Plant-based meat startups are adding real animal fat to the mix: ‘It didn’t sizzle right, it didn’t smell right, it didn’t have that incredibly fatty taste and mouth feel’ (2024)

Biologist Max Jamilly was in a pub with a friend when he hit upon the idea for his next business. Jamilly and his friend Ed Steele, both meat-eaters who were trying to cut down on their carbon footprint, had ordered a plant-based meat patty off the menu. They soon regretted it.

“It didn’t sizzle right, it didn’t smell right, it didn’t have that incredibly fatty taste and mouth feel,” Jamilly told Fortune. At that point, he realized what plant-based foods have been missing, and what he would spend his future years developing: Fat.

Now, as founders of the three-year-old Hoxton Farms, Jamilly and Steele are at the forefront of a nascent trend in the alt-meat world: Putting animal fats (often cultivated in a lab) into plant-based items.

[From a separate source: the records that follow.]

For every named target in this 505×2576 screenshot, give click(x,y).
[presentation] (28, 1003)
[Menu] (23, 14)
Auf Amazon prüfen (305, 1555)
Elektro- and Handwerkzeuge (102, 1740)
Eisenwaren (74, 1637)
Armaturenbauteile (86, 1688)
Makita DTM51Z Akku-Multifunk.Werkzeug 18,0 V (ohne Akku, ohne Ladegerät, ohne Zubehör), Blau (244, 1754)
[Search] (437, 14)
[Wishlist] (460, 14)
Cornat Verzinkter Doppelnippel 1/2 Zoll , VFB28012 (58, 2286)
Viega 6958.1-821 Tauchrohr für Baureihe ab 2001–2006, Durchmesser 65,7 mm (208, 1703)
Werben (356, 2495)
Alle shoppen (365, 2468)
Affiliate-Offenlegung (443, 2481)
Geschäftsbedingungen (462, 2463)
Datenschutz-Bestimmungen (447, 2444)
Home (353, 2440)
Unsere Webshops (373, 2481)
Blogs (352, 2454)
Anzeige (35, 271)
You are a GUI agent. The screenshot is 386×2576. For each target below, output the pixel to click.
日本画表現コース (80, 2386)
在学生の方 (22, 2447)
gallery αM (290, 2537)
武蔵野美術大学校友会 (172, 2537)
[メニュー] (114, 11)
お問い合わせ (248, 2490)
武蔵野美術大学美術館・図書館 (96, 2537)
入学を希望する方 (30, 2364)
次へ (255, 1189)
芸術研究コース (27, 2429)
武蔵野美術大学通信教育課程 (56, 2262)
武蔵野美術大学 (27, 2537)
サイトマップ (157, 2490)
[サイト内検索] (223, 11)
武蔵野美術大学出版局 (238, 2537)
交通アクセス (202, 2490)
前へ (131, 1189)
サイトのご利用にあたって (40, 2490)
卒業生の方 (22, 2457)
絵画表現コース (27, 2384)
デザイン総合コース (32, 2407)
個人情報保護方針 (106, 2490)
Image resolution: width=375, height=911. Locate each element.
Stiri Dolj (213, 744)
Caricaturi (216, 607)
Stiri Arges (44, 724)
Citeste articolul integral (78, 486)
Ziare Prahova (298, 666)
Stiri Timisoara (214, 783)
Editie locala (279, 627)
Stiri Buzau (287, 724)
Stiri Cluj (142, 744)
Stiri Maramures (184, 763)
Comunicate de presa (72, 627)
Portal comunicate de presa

London-based Hoxton Farms cultivates different types of pork fat. They’re competing with Mission Barns, in San Francisco, which is developing vat-grown pork fat to incorporate into plant-based bacon, meatballs, and sausages. And then there’s Los Angeles-based Choppy (formerly Paul’s Table), which mixes 10% animal fat, collagen or broth into mostly plant-based carne asada and chopped steak, which it sells in a handful of supermarkets on the West Coast. Others, including Lypid and Cubiq Foods, are working on convincing vegan versions of animal fat.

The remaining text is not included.